The offer was priced at $2.32 per new security and will be used to pay for acquisitions of petrol stations. The fact that Bank of America Merrill Lynch was not on the advisory ticket was quickly noticed by the intensively competitive equity capital market sector.
BAML had been involved in floating the Viva Energy REIT in 2016 and then Viva Energy last year but was not a part of this transaction.
BAML’s former head of ECM, Karla Wynne, is now the head of investor relations and strategy at Viva Energy, which owns about 38 per cent of the listed REIT.
A BAML spokeswoman did not respond to DataRoom last night. The appointment of JPMorgan to the deal was a win for the firm, while Deutsche Bank has worked on a number of Viva transactions in the past.
The trust also wanted to replenish after previous acquisitions but some of the proceeds will partly back the purchase of eight service stations for about $47m, taking its holdings to 454 nationally.
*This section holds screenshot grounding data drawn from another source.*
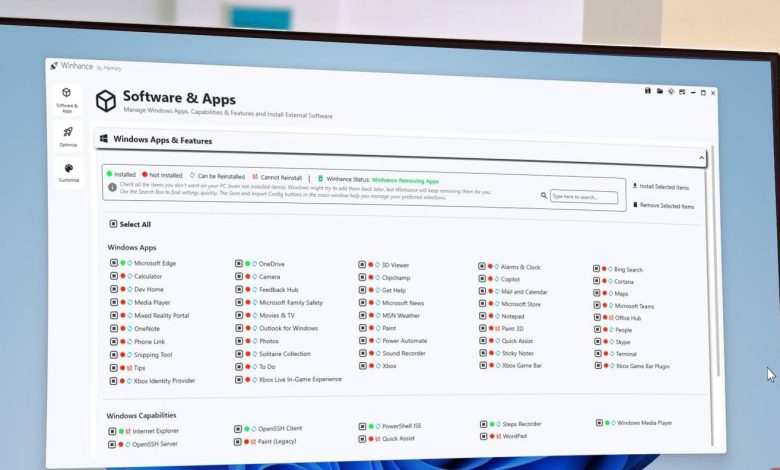Select the Internet Explorer capability checkbox
This screenshot has height=470, width=780.
pos(113,431)
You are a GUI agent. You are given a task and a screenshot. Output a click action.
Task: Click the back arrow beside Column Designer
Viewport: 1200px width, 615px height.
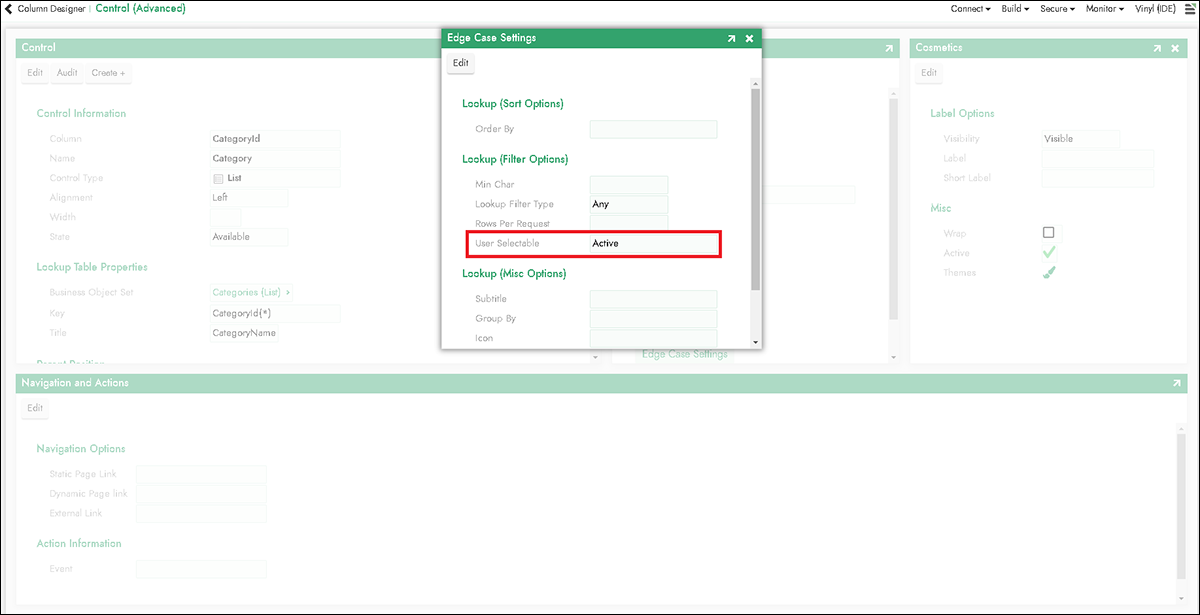(9, 9)
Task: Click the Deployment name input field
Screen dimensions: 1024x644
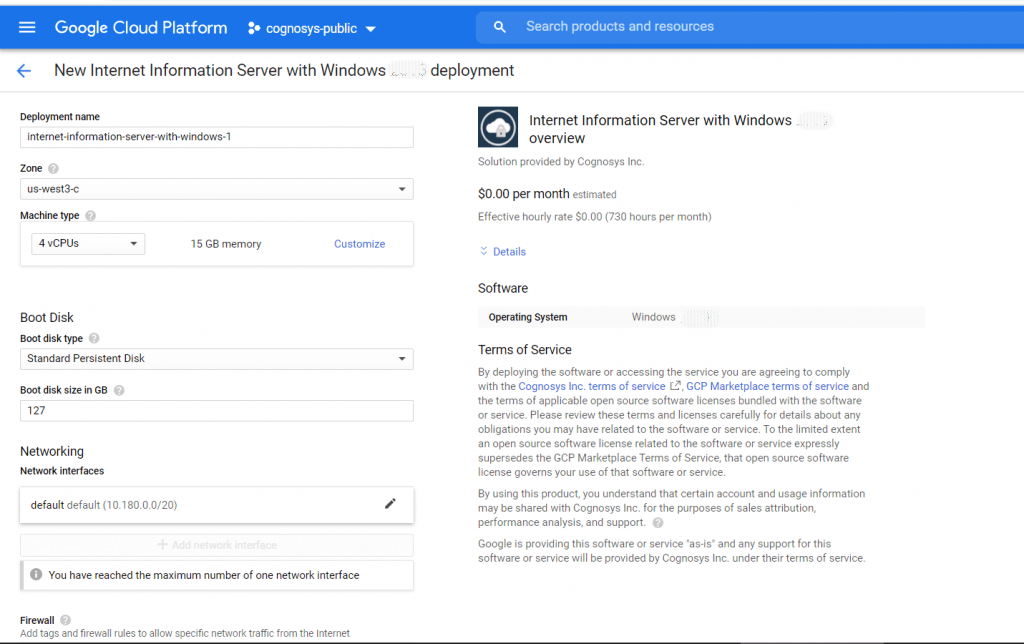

The properties carry very long leases and play into the popular convenience retail theme investors are flocking to as they steer clear of department stores and fashion.
The fund also trimmed back its target gearing range to 30-45 per cent and the raising will help support its expansion as another $130m worth of potential acquisitions are on the cards.
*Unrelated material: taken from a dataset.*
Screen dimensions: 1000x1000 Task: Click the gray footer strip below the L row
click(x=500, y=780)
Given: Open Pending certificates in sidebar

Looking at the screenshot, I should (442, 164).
Distributions will hit the top end of guidance and the fund is forecasting a bullish 4.5 per cent growth in distributable earnings per security. The listed property sector has been a hotbed of raisings in an otherwise quiet market as investors chase out stocks with defensive qualities and steady earnings growth.
While residential developers and retail landlords are a no-go zone, trusts that sport dependable income are winning investment — and nimble players are capitalising.
Paul Lederer, billionaire and co-owner of A-League club Western Sydney Wanderers, this week turned a quick profit by selling his 5.15 per cent stake in the Charter Hall Long WALE REIT. That $65m interest was snapped up by institutional investors garnered by UBS. The Abu Dhabi Investment Council last month sold a $400m stake in Goodman Group, also via UBS.
Even more raisings had been tipped ahead of results season, and Aventus and National Storage are on many watch lists, but groups that come to market are expected to have assets lined up or a good story to sell.
Investors like the Viva trust’s growth strategy and it has added Caltex, 7-Eleven and Liberty Oil properties to its portfolio, which is underpinned by Viva Energy Australia. The fund’s raising was well-timed after a run-up by the passive trusts and also will allow new institutions to get on to the register as the free float will increase because Viva Group will not participate.